1) You put the baby down and think he’s crying but it’s just the movie that the other kids are watching.

2) You change a wet diaper just for the baby to poop five minutes later.

3) You become desensitized to hearing the “Frozen Soundtrack” on repeat all day.

4) You’re not phased by somebody else’s toddler calling you “mama.”

5) You simply tune out the “bathroom humor.”

6) You see a puddle on the bathroom floor and question whether it came from the sink or if somebody had an accident.

7) You laugh when the baby sneezes during lunch time and spits pineapple and mango baby food on you.

8)  You feel like an expert at using reverse psychology.

9) Sometimes your job gives you baby fever and other times it is natural birth control.

10) You can make a toy made for a two-year-old entertain you for fifteen minutes.

11) You receive paper filled with scribbles as gifts yet you still treasure it.

12) You use a “baby talk” voice when you’re addressing the first adult that you’ve talked to all day.

13) There are times that you try not to laugh when giving correction to a child who has misbehaved.

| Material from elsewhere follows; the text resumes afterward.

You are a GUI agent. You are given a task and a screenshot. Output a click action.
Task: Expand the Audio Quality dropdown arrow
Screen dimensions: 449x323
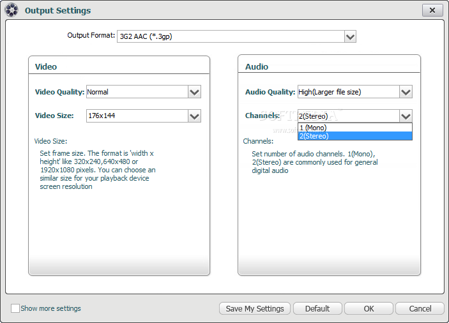[x=406, y=92]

14) Silence is great for a few minutes but becomes a warning sign if it lasts for more than five.

15) You see a toy or craft idea at the grocery store and contemplate buying it.

16) Your clothes are as dirty as the kids’ at the end of the day.

17) You don’t wear necklaces to work because it’ll end up broken and/or in the baby’s mouth.

18) You consider buying teething gel when you have a toothache.

19) Running out of a child’s favorite snack seems like it should be national news.

20)…But you still love it even on days that are hard.